Maja Ostaszewska jest uznaną aktorką, która nie boi się głośno mówić o ważnych problemach społecznych w Polsce, przez co często naraża się na ostrą krytykę. Jej zaangażowanie w sprawy związane z uchodźcami, ale także role w filmach o zabarwieniu politycznym, przysporzyły jej wielu przeciwników. Ostaszewska się tym jednak nie przejmuje i dalej robi to, co uważa za słuszne. Ma w tym zapewne duże wsparcie partnera, z którym jest w związku od 18 lat. To Michał Englert, syn reżysera Macieja Englerta i aktorki Marty Lipińskiej, który jest operatorem filmowym i scenarzystą. Historia ich miłości jest piękna, choć owiana nutką tajemnicy. Wiele osób plotkuje bowiem, że uczucie rozwijało się w atmosferze skandalu. Ale po kolei. Para poznała się w 2005 roku na planie filmowym. Ostaszewska była świeżo po rozstaniu z reżyserem Łukaszem Barczykiem, a Englert miał za sobą nieudany związek z reżyserką Małgorzatą Szumowską, prywatnie dobrą przyjaciółką Ostaszewskiej. Sprawy zaczęły się komplikować.

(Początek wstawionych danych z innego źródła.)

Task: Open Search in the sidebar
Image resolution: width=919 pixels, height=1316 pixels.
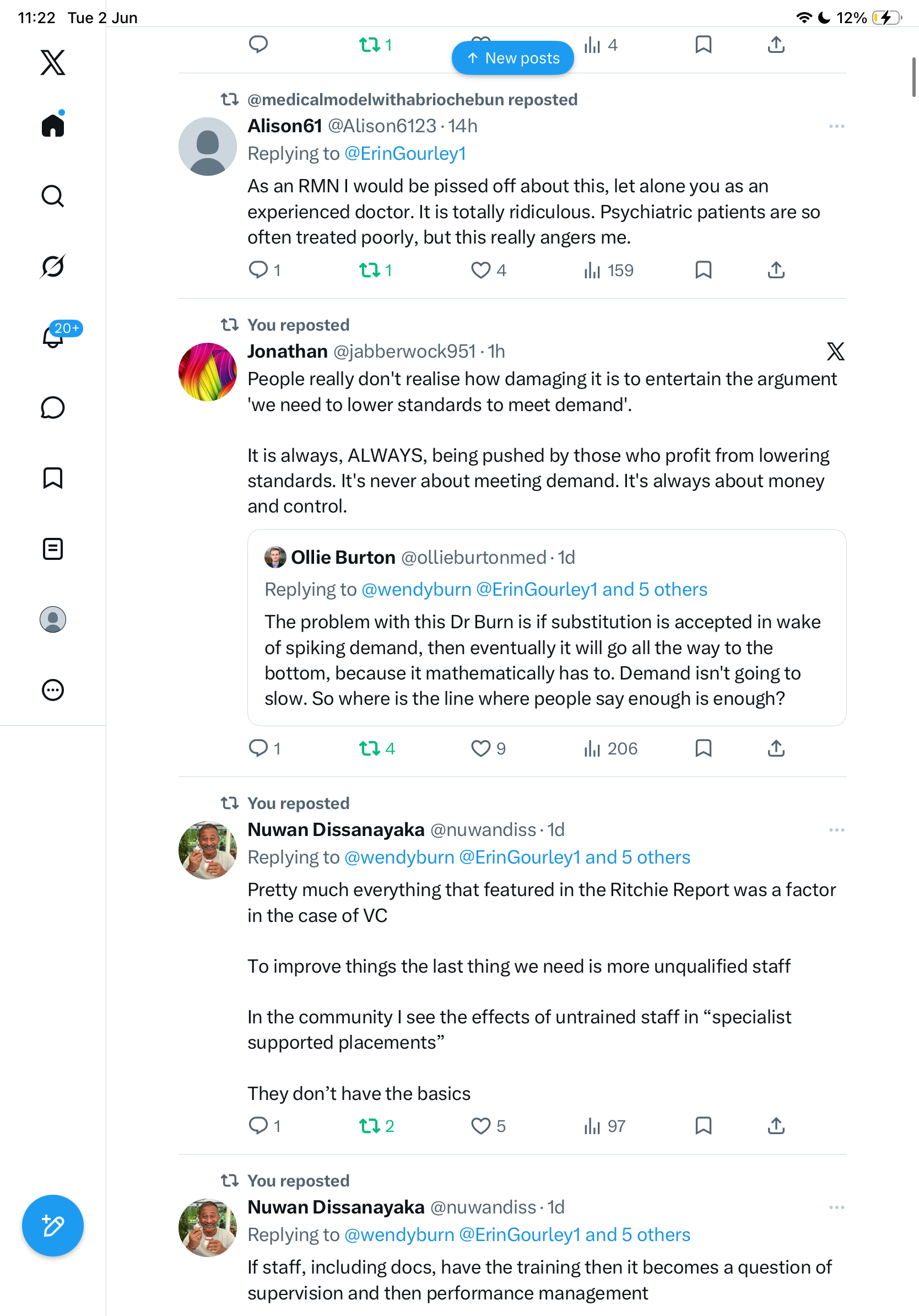Action: click(x=53, y=196)
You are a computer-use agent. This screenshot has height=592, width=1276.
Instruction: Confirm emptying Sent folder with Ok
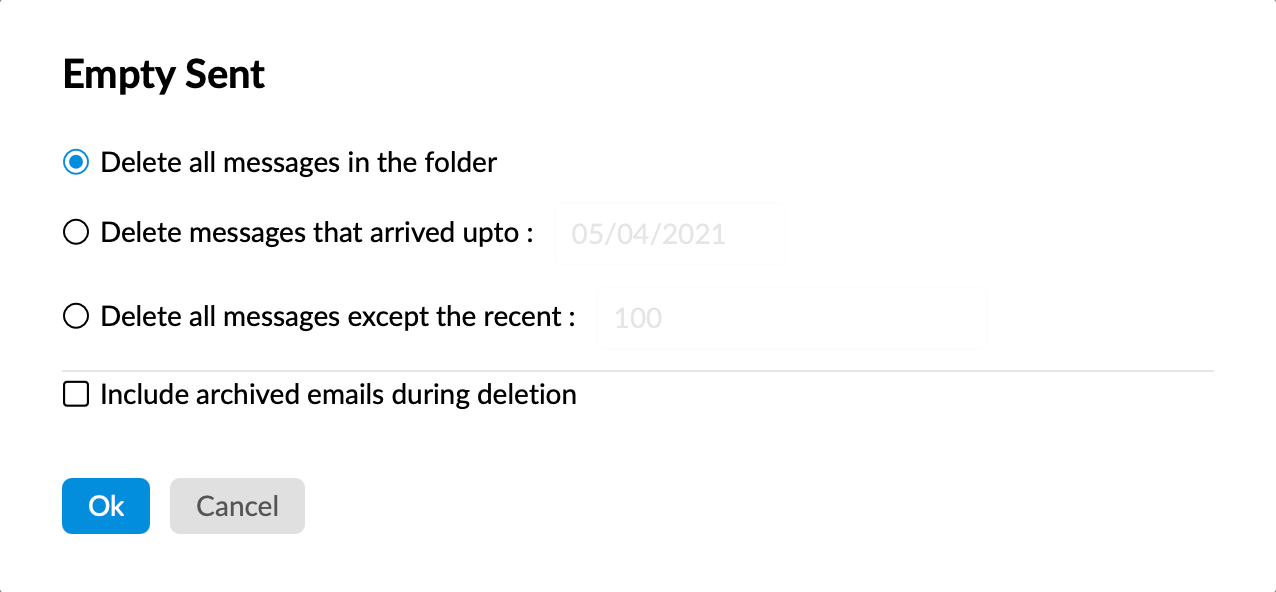[x=106, y=506]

Zobacz także: Maja Ostaszewska pokazała 16-letniego syna. Syn aktorki to prawdziwy przystojniak!
Maja Ostaszewska i Michał Englert. Poznali się na planie filmowym, ale zaiskrzyło podczas tańca
Maja Ostaszewska w rozmowie z magazynem "Viva" wspominała niegdyś, że między nią a Michałem Englertem nie zaiskrzyło na planie filmowym, choć tam się poznali, a dopiero... podczas tańca, na parkiecie. To był Sopot, impreza w SPATiF. - O świcie na molo wiedzieliśmy już, że trudno będzie się rozstać. To była eksplozja. Strasznie się zakochałam - stwierdziła aktorka. Uczucie zostało odwzajemnione przez Englerta i dziś, w 2024 roku, para może pochwalić się sporym stażem. Są razem od 18 lat, mają także dzieci: Franka i Janinę. Wielu ludzi często pytało jednak: kiedy ślub? Zakochani nigdy bowiem nie sformalizowali związku. Dlaczego? Maja Ostaszewska w "Vivie" mówiła, że nie jest im potrzebny "papierek", by być szczęśliwym. Nie czuli też potrzeby sprostania presji społecznej, która miałaby pchać ich przed ołtarz. Tworzą więc rodzinę bez ślubu i tak jest im dobrze. Spokój ich życia przerywają jedynie plotki, które odradzają się co jakiś czas. Dotyczą one kulisów związku Ostaszewskiej i Englerta.
Mówili, że Maja Ostaszewska odbiła męża przyjaciółce. Przyjaźniły się od dziecka, to było jak nóż w plecy
Maja Ostaszewska wielokrotnie była w mediach plotkarskich lub w komentarzach w sieci oskarżana o to, że rzekomo "odbiła męża przyjaciółce". Michał Englert miał bowiem za sobą nieudane małżeństwo z Małgorzatą Szumowską. Panie znają się bardzo dobrze, przyjaźniły się od dziecka, bo ich rodzice się znali. Jeździły nawet razem na wakacje, wypłakiwały się sobie i zwierzały z nieudanych związków, dzieliły różnymi chwilami z życia. Pogłoski o tym, że Ostaszewska miała w tak okrutny sposób zranić Szumowską, były dla niej jak nóż w plecy, bo... były całkowicie wyssane z palca. Aktorka po latach postanowiła raz na zawsze się z nimi rozprawić. W podcaście "Ładne Bebe" powiedziała, że nie było żadnej rywalizacji o mężczyznę.
- Prawda jest taka, bo oczywiście brukowce to strasznie rozdmuchały, jak ja byłabym przyczyną rozpadu związku. W ogóle to jest nieprawda! Kiedy ja zaczęłam być z Michałem, jej synek z nowym partnerem miał już rok - powiedziała Maja Ostaszewska.
Gdy aktorka poznała się z Englertem, ona była świeżo po rozstaniu, a on już po rozwodzie. Jednak to nieprawdziwe plotki o rzekomym "odbiciu męża" i sensacja z tym związana przebiły się do mediów. - Żadna tej drugiej nie zraniła. Nie miałyśmy wpływu na to, co się dzieje. Jak ona się rozstała z Michałem, ja byłam w innym związku, to ona przychodziła do nas się wypłakać - wyznała Ostaszewska. Małgorzata Szumowska znalazła zresztą szczęście w objęciach innego mężczyzny. Z Englertem pozostaje zaś w dobrych relacjach, co potwierdziła sama Maja. - Szybko przeszli w tryb przyjaźni. (...) Są jak takie rodzeństwo - przyznała. Cóż, fani mają nadzieję, że to raz na zawsze ukróci plotki.